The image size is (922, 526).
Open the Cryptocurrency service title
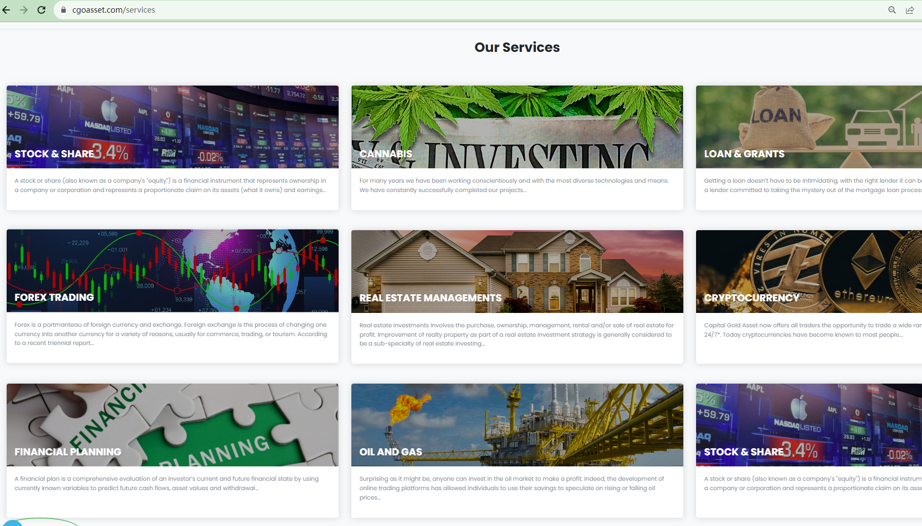click(751, 298)
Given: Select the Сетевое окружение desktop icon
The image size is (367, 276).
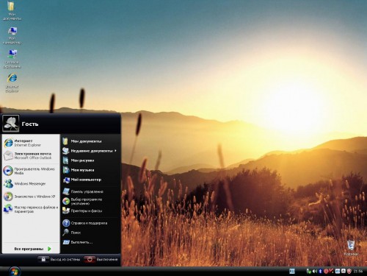Looking at the screenshot, I should coord(12,59).
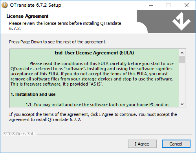Click the QTranslate installer icon in title bar
Screen dimensions: 196x153
tap(4, 5)
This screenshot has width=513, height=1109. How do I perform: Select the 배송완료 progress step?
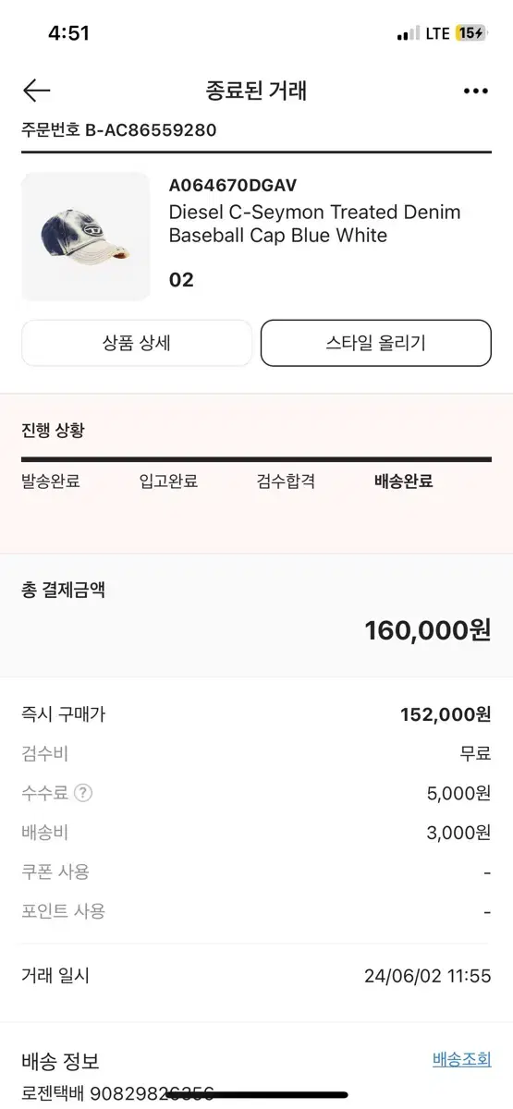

• EXERCISE REQUIREMENTS: Each line of the listing is to be retyped exactly, and its pictures are to be dropped.

• SOLVED EXERCISE:
The image size is (922, 526).
Open the Cryptocurrency service title
click(751, 298)
Given: Select the Сетевое окружение desktop icon
The image size is (367, 276).
Looking at the screenshot, I should coord(12,59).
Click the QTranslate installer icon in title bar
Screen dimensions: 196x153
tap(4, 5)
This screenshot has width=513, height=1109. How do I perform: Select the 배송완료 progress step?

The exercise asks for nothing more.